Stadion Albena
- Interactive map of Stadion Albena
- Address: 9620 Albena
- Location: Albena, Bulgaria
- Coordinates: 43°22′05″N 28°04′48″E﻿ / ﻿43.36806°N 28.08000°E
- Owner: Albena
- Capacity: 3,000 1,200 200
- Surface: grass
- Field size: 104 by 68 metres (113.7 yd × 74.4 yd) 91 by 61 metres (99.5 yd × 66.7 yd) 100 by 66 metres (109.4 yd × 72.2 yd) 3x100 by 64 metres (109.4 yd × 70.0 yd)

Website
- albena.bg/bg/futbol

= Albena Stadium =

Football complex in Albena, Bulgaria

Stadion Albena (Стадион Албена, English: 'Albena Stadium') is a football complex with 3 football pitches in Albena, Bulgaria. The pitches are built and equipped according to the requirements of the Bulgarian Football Union and UEFA.

== Stadiums ==

=== Stadion Albena 1 ===
Source:

Albena Stadium 1 has a 104 × 68 m playing field with a grass area of 112 × 72 m and a seating capacity of 3,000 spectators. The stadium is equipped with benches for players, substitutes, referees, and a doctor, as well as a VIP area with 30 seats and a dedicated catering zone. A full-color LED screen (3 × 2.5 m) provides visual information during events.

The facility includes two fully equipped changing rooms, each featuring a dressing room with 26 lockers and an analysis board, a massage and medical room, showers and toilets, a recovery bath, and air conditioning with central heating. Additional functional spaces include a delegate's room, a referees’ locker room with lockers, showers, and toilets, a medical room, sound room, video control room, press center, and spectator toilets.

=== Stadion Albena 2 ===
Source:

Albena Stadium has a 91 × 61 m playing field with a grass area of 94 × 65 m and a seating capacity of 1,200 spectators. The stadium provides benches for players and substitutes, designated places for the referee and doctor, and a scoreboard.

The facility includes two fully equipped changing rooms, each featuring a dressing room with 26 lockers and an analysis board, a massage and medical room, showers and toilets, a recovery bath, and air conditioning with central heating. Additional areas include a delegate's room, a referees’ locker room equipped with lockers, showers, and toilets, a medical room, a sound system, a press center, and toilets for spectators.

=== Stadion Albena 3 ===
Source:

Albena Stadium has a 100 × 66 m playing field with a grass area of 110 × 80 m and a seating capacity of 200 spectators. The stadium is equipped with benches for players and substitutes, a bench for the referee and doctor, and a scoreboard.

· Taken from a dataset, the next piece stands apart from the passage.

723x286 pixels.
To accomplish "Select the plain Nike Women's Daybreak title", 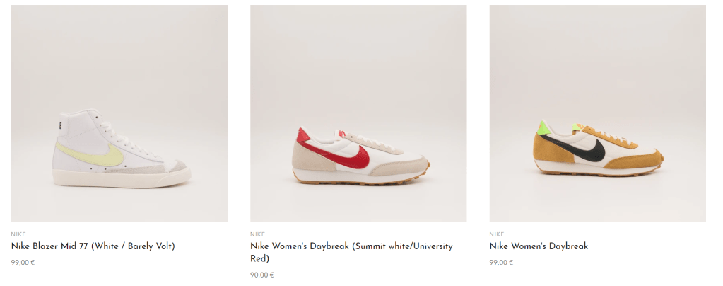I will [539, 246].
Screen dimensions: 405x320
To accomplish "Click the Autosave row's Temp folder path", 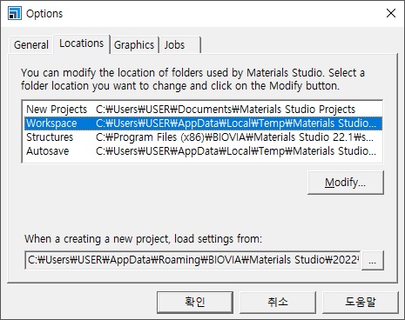I will click(236, 151).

The facility includes two fully equipped changing rooms, each featuring a dressing room with 26 lockers and an analysis board, a massage and medical room, showers and toilets, a recovery bath, and air conditioning with central heating. Additional spaces include a delegate room, a referees’ locker room equipped with lockers, showers, and toilets, a medical room, a sound system, a press center, and toilets for spectators.